The words “property of a foreign state,” which appear in the first substantive clause of §1610(g), are not rendered superfluous under the Court’s reading. Section 1610(g) serves to identify in one place all the categories of property that will be available to §1605A judgment holders for attachment and execution, and commands that the availability of such property will not be limited by the Bancec factors.

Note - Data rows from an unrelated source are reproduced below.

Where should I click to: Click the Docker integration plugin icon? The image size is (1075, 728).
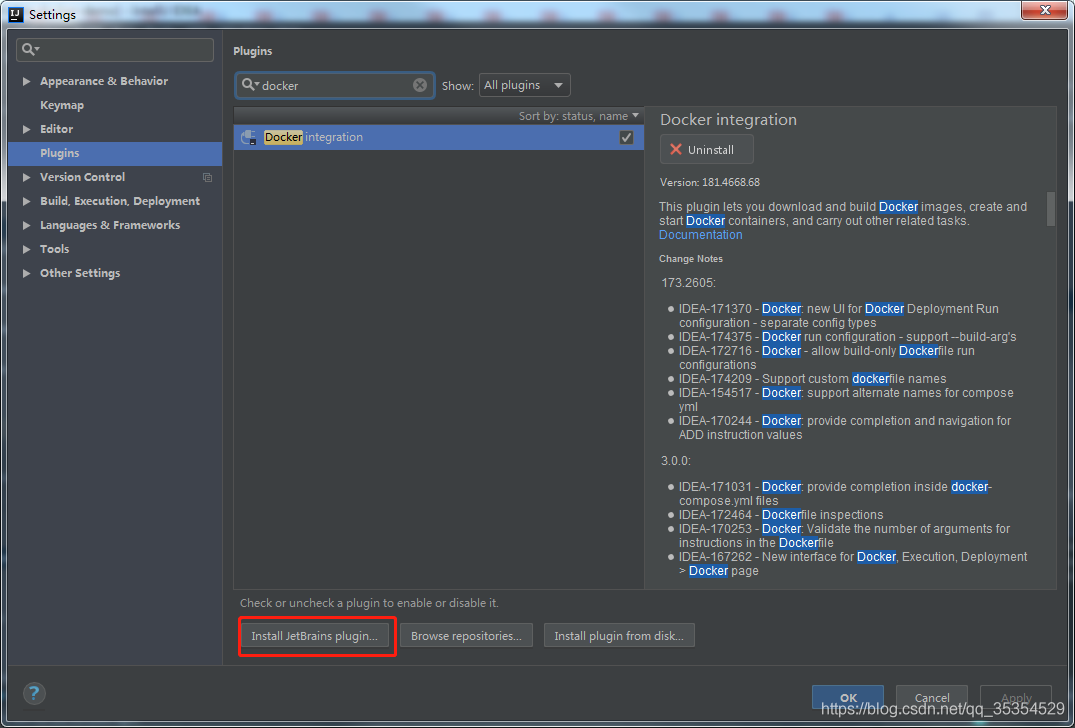pos(247,137)
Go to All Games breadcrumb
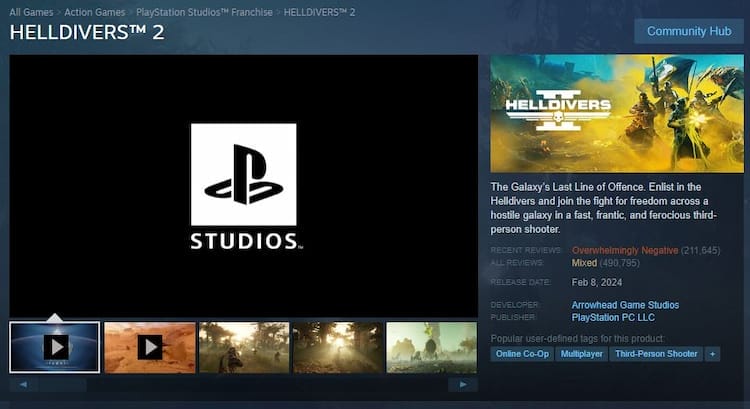750x409 pixels. pyautogui.click(x=32, y=12)
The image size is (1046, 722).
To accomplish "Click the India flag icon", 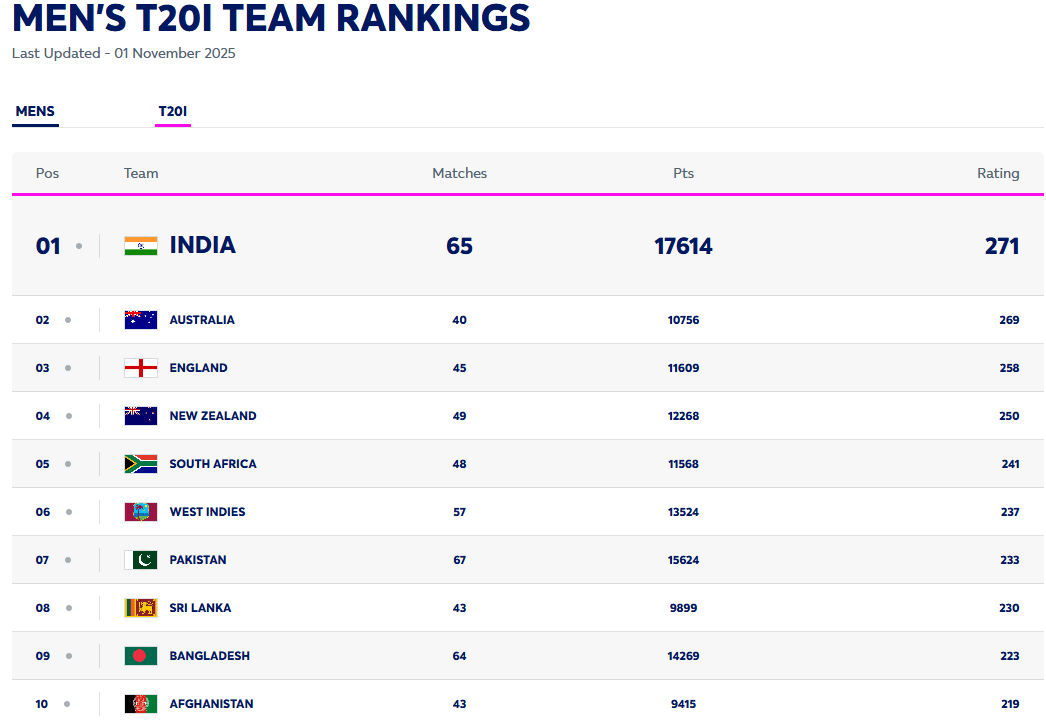I will (x=141, y=246).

Also, without the opening clause, §1610(g) would abrogate the Bancec presumption of separateness in all cases, not just those involving terrorism judgments under §1605A. Although petitioners contend that any uncertainty in §1610(g) should be resolved by giving full effect to the legislative purpose behind its enactment—removing obstacles to enforcing terrorism judgments—they offer no real support for their position that §1610(g) was intended to divest all property of a foreign state or its agencies or instrumentalities of immunity. Bank Markazi v. Peterson, 578 U. S. ___, ___, n. 2, distinguished. Pp. 12–15.
830 F. 3d 470, affirmed.
Sotomayor, J., delivered the opinion of the Court, in which all other Members joined, except Kagan, J., who took no part in the consideration or decision of the case.